+++ MATERIAL FOR THIS TASK

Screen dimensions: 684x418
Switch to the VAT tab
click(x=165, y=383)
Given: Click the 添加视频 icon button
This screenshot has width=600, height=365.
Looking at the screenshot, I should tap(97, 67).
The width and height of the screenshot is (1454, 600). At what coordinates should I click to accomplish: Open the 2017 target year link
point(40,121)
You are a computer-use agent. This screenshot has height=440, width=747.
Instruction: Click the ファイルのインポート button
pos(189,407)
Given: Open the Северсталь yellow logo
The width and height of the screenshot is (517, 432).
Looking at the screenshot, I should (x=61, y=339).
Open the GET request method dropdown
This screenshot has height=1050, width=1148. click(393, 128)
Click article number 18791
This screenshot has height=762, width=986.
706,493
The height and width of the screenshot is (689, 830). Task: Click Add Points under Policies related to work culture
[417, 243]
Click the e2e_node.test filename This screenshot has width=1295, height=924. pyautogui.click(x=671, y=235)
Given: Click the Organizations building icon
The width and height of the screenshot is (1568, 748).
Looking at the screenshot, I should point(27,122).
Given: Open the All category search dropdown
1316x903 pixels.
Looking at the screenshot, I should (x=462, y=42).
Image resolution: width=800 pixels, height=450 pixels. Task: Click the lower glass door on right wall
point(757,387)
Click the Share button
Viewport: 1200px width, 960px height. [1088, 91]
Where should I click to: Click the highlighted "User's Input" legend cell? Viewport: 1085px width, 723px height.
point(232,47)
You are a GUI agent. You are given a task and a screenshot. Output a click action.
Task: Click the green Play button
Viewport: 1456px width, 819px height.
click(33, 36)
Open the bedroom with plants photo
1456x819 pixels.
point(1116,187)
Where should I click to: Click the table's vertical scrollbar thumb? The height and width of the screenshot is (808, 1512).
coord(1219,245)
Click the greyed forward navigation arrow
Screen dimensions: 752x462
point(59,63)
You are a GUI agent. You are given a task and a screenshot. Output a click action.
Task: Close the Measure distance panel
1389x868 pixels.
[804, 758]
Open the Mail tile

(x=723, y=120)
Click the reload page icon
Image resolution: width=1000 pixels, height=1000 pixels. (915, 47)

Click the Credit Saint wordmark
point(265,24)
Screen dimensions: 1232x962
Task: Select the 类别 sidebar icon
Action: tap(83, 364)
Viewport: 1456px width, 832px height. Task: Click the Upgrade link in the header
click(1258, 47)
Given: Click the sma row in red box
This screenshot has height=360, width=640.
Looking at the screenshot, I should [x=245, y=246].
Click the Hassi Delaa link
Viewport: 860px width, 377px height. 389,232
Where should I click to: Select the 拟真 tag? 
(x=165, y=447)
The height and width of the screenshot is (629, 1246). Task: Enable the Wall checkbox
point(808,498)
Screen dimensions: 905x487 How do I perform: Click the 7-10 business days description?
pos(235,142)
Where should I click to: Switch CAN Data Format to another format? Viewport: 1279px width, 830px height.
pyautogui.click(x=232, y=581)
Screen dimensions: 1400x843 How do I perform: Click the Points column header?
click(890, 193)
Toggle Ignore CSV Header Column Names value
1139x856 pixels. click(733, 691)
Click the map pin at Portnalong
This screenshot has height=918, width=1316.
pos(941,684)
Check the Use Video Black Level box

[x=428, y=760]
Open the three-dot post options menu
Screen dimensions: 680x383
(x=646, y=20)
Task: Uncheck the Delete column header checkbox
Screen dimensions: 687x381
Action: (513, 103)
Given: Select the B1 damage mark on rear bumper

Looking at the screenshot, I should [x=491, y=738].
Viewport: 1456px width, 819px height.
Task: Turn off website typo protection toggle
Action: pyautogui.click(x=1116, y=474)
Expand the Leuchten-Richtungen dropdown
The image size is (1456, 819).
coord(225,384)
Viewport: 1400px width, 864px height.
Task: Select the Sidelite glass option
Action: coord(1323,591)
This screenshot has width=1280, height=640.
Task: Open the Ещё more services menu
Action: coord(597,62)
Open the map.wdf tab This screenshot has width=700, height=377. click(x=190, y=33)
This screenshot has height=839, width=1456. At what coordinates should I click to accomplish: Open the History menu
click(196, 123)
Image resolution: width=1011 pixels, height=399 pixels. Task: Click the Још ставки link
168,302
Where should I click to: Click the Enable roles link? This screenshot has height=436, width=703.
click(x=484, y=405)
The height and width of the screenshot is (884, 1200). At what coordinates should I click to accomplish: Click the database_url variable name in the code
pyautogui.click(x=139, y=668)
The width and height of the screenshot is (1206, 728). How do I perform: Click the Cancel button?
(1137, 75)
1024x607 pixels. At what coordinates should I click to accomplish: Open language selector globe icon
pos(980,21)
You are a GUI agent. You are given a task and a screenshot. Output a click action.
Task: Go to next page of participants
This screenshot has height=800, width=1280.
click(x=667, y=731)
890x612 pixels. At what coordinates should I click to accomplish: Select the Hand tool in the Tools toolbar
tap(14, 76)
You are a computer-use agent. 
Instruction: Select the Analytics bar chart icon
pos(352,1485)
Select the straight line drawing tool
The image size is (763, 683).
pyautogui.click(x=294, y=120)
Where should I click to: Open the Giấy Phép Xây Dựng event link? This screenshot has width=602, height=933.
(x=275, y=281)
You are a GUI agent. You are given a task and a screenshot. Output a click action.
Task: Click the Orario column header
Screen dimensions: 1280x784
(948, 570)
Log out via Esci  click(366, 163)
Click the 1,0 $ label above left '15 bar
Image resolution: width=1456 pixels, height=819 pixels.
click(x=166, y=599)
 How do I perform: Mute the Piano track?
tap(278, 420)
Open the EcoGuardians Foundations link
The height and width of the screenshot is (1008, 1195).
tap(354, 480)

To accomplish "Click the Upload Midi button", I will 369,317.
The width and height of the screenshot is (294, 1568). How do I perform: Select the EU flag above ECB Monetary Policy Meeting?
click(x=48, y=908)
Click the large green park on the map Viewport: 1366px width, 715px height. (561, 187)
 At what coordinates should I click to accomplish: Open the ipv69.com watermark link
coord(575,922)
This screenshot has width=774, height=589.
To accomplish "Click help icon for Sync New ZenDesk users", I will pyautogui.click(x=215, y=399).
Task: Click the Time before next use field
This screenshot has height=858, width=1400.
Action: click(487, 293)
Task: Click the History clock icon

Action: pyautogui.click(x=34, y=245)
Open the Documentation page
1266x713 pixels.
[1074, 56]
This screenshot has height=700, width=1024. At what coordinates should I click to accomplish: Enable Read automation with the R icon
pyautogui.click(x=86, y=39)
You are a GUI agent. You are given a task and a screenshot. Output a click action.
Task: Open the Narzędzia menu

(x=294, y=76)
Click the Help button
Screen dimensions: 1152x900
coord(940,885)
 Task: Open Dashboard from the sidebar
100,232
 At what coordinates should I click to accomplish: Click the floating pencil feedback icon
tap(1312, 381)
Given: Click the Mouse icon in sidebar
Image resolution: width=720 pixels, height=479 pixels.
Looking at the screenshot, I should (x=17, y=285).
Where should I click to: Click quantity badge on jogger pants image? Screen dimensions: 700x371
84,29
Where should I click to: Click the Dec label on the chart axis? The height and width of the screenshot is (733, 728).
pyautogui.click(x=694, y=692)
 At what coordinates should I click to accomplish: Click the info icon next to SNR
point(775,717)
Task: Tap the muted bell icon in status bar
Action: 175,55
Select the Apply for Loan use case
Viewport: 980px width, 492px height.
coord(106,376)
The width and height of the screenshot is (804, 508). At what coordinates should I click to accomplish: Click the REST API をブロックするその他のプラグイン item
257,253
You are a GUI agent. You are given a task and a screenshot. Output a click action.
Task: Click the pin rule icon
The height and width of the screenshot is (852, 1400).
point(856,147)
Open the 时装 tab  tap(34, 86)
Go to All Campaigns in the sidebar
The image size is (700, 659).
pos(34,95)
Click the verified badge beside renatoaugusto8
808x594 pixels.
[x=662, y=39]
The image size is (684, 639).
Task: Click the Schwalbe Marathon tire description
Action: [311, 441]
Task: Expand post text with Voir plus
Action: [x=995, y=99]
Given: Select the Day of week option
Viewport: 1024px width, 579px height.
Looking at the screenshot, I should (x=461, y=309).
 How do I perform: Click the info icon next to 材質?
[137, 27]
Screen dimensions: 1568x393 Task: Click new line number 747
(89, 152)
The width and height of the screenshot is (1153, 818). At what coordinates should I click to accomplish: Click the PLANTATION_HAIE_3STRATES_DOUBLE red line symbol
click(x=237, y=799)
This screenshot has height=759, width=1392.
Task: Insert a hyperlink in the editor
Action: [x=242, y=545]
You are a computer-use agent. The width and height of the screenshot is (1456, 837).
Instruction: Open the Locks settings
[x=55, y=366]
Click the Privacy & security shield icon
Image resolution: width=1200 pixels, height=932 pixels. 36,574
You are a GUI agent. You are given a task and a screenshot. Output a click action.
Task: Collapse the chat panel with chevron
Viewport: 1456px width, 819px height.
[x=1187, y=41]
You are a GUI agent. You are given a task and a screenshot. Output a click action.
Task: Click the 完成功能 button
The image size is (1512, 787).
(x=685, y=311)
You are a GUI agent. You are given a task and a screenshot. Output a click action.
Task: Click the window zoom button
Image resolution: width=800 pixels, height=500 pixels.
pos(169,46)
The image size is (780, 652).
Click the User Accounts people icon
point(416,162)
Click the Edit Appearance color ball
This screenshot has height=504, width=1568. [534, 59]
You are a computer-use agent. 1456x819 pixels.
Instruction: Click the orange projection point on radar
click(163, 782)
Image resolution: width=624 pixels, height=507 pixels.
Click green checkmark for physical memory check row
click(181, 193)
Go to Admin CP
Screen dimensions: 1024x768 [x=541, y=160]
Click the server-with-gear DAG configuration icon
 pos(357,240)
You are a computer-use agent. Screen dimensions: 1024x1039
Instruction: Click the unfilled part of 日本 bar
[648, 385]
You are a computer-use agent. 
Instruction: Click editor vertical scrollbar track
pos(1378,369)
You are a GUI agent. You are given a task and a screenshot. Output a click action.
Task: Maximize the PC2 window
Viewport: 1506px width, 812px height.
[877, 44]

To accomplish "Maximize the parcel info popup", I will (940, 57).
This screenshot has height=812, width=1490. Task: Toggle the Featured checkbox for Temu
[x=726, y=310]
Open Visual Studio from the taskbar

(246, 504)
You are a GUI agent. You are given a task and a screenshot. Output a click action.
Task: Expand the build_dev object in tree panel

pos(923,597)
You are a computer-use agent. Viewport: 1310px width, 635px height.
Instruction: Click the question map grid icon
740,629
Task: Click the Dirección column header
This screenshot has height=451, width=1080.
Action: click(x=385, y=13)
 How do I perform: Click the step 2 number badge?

++++++

- **DESCRIPTION OF THE TASK**
Give the items from the start through the line with "point(40,121)" as a two-column CSV with the columns instruction and action, one row per item. Put each item's text and its answer in their own quoted fields, with line breaks turned into spaces.

- **EXERCISE OUTPUT**
instruction,action
"Screen dimensions: 684x418 Switch to the VAT tab","click(x=165, y=383)"
"Given: Click the 添加视频 icon button This screenshot has width=600, height=365.","Looking at the screenshot, I should tap(97, 67)."
"The width and height of the screenshot is (1454, 600). At what coordinates should I click to accomplish: Open the 2017 target year link","point(40,121)"